Differential Diagnosis for Non-Specific T Wave Abnormality
Single Most Likely Diagnosis
- Ischemic Heart Disease: This is the most likely diagnosis given the initial presence of inverted T waves in inferior leads, which is a common sign of myocardial ischemia. The progression to non-specific T wave abnormalities in both inferior and anterior leads may indicate a more widespread or evolving ischemic process.
Other Likely Diagnoses
- Hypokalemia: Electrolyte imbalances, particularly hypokalemia, can cause non-specific T wave abnormalities. The changes in T wave morphology could be due to fluctuations in potassium levels.
- Left Ventricular Hypertrophy (LVH): LVH can lead to T wave abnormalities due to the increased thickness of the left ventricular wall, which can alter the electrical activity of the heart.
- Cardiac Repolarization Abnormalities: Conditions affecting the repolarization phase of the cardiac cycle, such as long QT syndrome, can manifest with non-specific T wave changes.
Do Not Miss Diagnoses
- Acute Coronary Syndrome (ACS): Although the ECG changes are non-specific, the history of inverted T waves followed by a change in T wave morphology could be indicative of an ACS, such as a non-ST elevation myocardial infarction (NSTEMI). Missing this diagnosis could be catastrophic.

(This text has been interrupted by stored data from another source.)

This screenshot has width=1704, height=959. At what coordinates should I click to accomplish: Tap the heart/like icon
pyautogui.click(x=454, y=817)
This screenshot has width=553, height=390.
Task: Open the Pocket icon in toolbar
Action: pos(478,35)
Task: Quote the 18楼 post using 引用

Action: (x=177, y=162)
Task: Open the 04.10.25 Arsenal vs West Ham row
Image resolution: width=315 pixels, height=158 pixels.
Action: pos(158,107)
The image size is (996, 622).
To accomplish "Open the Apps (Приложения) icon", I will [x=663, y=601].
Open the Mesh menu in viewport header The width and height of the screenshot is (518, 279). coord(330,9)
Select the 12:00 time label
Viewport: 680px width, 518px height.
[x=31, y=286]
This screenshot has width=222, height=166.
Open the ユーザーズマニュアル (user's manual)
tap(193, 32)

- Cardiac Arrhythmias: Certain arrhythmias, like atrial fibrillation with rapid ventricular response, can cause non-specific T wave changes. Identifying and treating the underlying arrhythmia is crucial.
Rare Diagnoses
- Myocarditis: Inflammation of the myocardium can lead to non-specific ECG changes, including T wave abnormalities. This diagnosis is less common but should be considered, especially in the context of systemic illness or recent viral infection.
- Cardiac Sarcoidosis: This condition, characterized by granulomatous infiltration of the heart, can cause a variety of ECG abnormalities, including non-specific T wave changes. It is a rare but important consideration in the differential diagnosis.